Delete this post? Nah!

I deleted my last post because it was not what I should be writing about. It was a rant about someones ideas and not mine, and that's not right.
I realized too, that I stopped reading my posts right after I edit and post them. I have been writing this way for a long time. I should re-read them once in awhile just so I can learn from them.
But, most of them recently have been written just to get ideas out of my head so I can move on.

The pain in my finger is still there and this morning when I went out to shred leaves and finish one section of the yard, the pain in my knees and joints became noticeable. In fact, I was able to work through it, but had to readjust my movement to compensate. The pain is just in my joints, and not my muscles. I can tell the difference. I was so tired when I finished, that I came in and took a nap for two hours.

I was planning on taking a walk tonight, but am too sore. I did take a drive this afternoon to enjoy the last bit of sunlight. It gets dark way too early now.

This coming week, I have a very strange bus schedule so I will try to concentrate on starting to pack and organize things that I don't need. I decided the past few days that I am going to make the move whether I am ready or not. Tomorrow, I have an agent coming over to help me decide what to sell the house for.

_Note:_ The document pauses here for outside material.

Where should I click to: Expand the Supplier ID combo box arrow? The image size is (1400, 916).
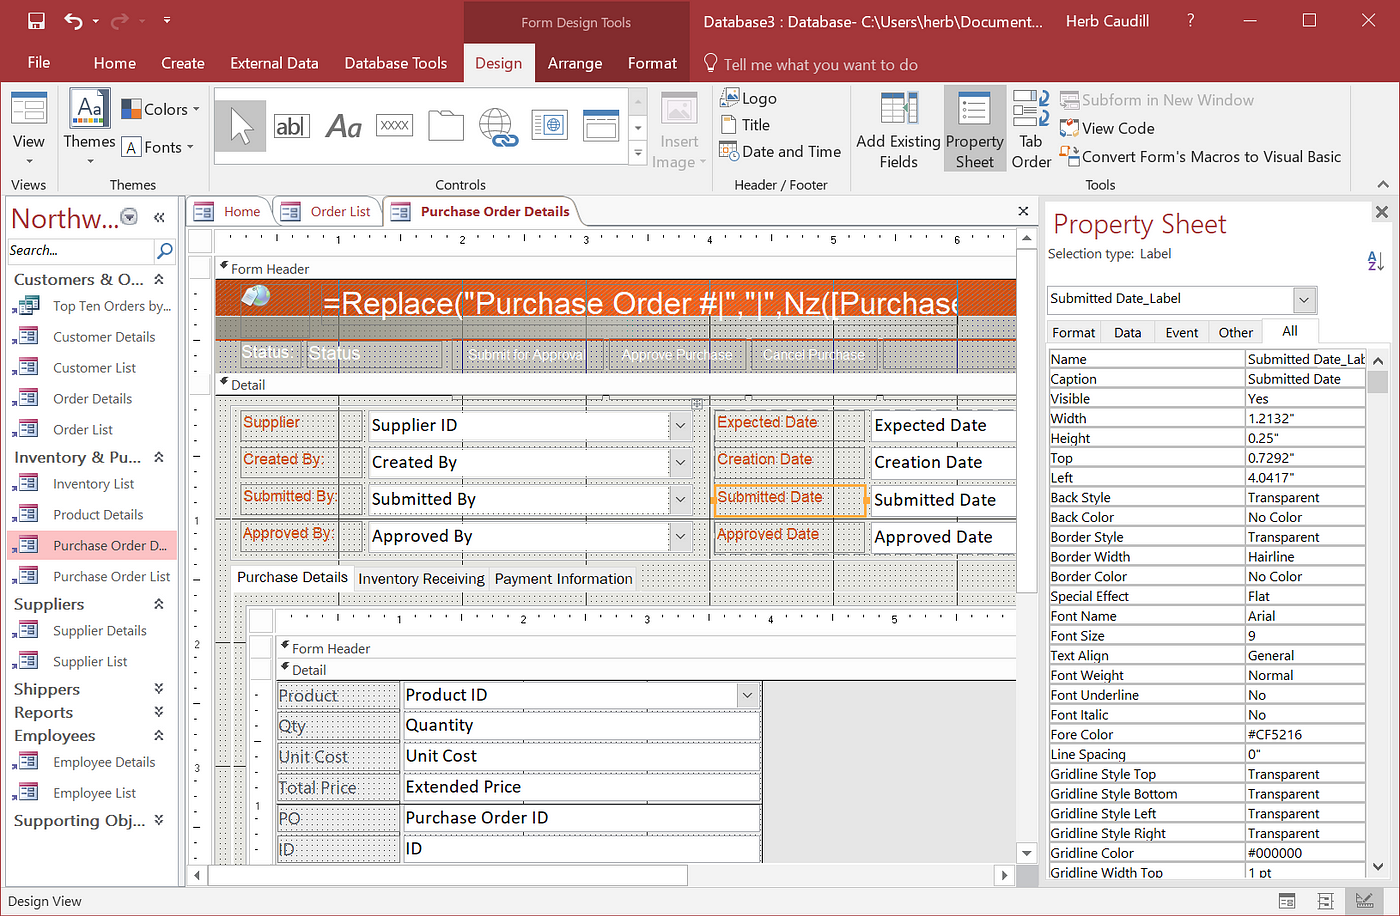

All of the work I've done should make the sale easier, and I hope to make enough to pay the mortgage and have some left over for the move. One of the things I have thought about is my continued bariatric support. I will try to find a team where I go, but even if I do find that team, I will come back up here once a year for my yearly blood work and checkup. Next year's appointment will mark the 4 year milestone for me.

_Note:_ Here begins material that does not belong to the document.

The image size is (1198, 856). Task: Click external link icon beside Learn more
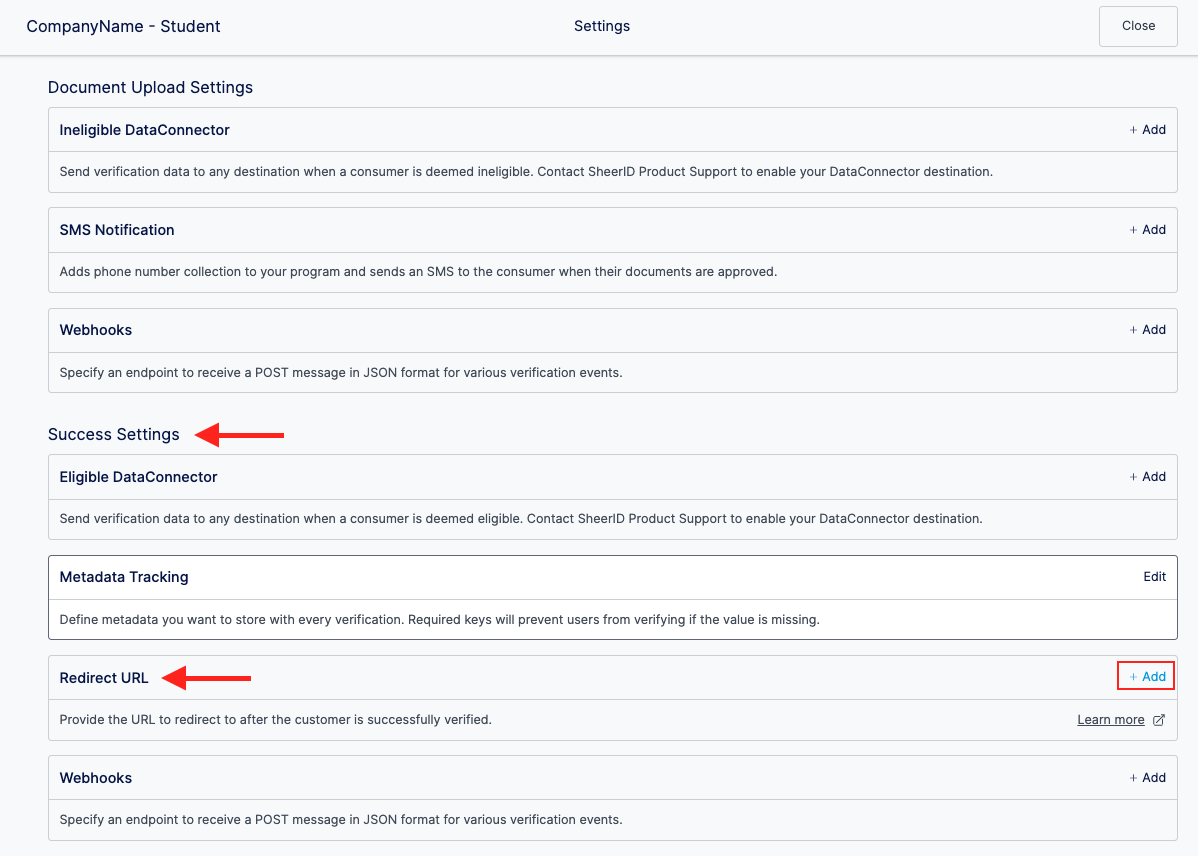point(1159,720)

I am hoping the move will help me to work towards the final 50 pounds. I gained some over the past year that I want to get rid of, and I think becoming more active and working to re-integrate me into society will be the spark I need to burn off the rest of the weight.

So, next week, I will divide my time between taking pictures and posting to Craigslist the furniture I want to sell, and packing things into two piles. One for getting rid of, and one for taking with me when I move.

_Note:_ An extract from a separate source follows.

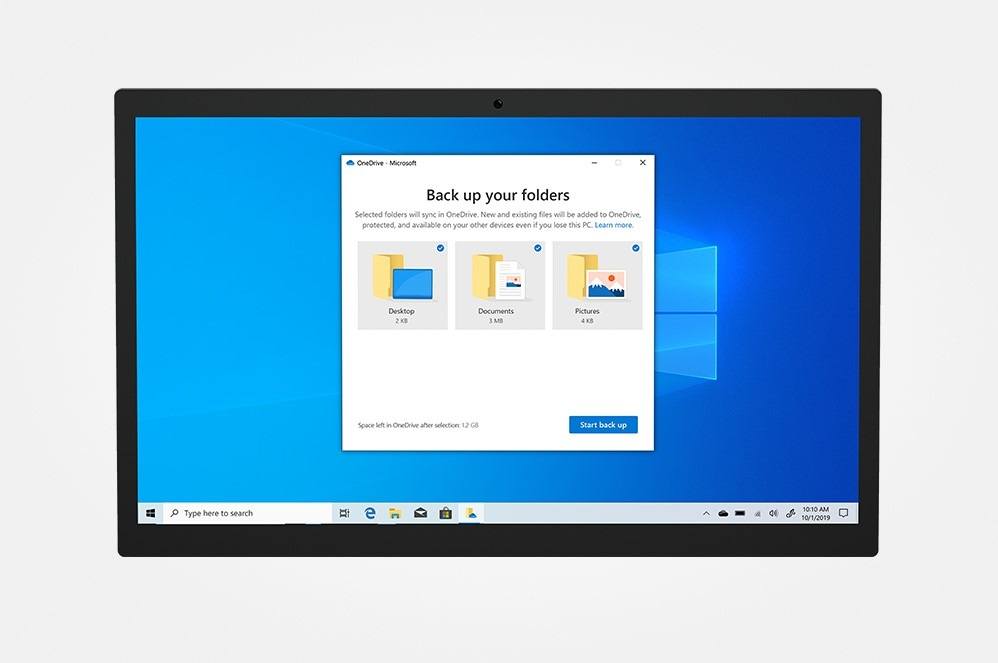Expand the hidden system tray icons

I really want to try to get rid of almost everything as far as furniture is concerned, because I want to experience the feeling of doing it all again. I have some sentimental stuff that I will keep, such as photographs, but I am going to look through everything and see if I can't just sell it all and start again.

I have a friend who is a believer in the afterlife and she says that my wife's spirit is in some of the furniture and will follow me where ever I go. She tells me that's why I sold both cars last year and bought one that my wife had never been in before. So, if I take my wife's blankets with me, her spirit will follow.

I guess that means that I shouldn't take my mother in laws stuff with me unless I want her to continue to haunt me! :)

Oh, I forgot to mention that I bought a book to read at the suggestion of my dietitian. It's called "Weight loss surgery cook book for dummies". There are actually two books from the dummy collection dealing with WLS. The cookbook is one and the info on the surgery itself is the other.

The cookbook is very interesting. It covers everything from the beginning as far as what you need to know about food and eating. It is a nice refresher since it is very basic and not preachy. I am told that there are lots of good recipes in the second half, but I am still only a few chapters into it. I am reading it slowly so I can remember what I read. I know that there are many different kinds of WLS, but they cover the basics for the 2 most popular, roux en Y and the lap band. They really have standardized the rules for most everyone, so it's a good read.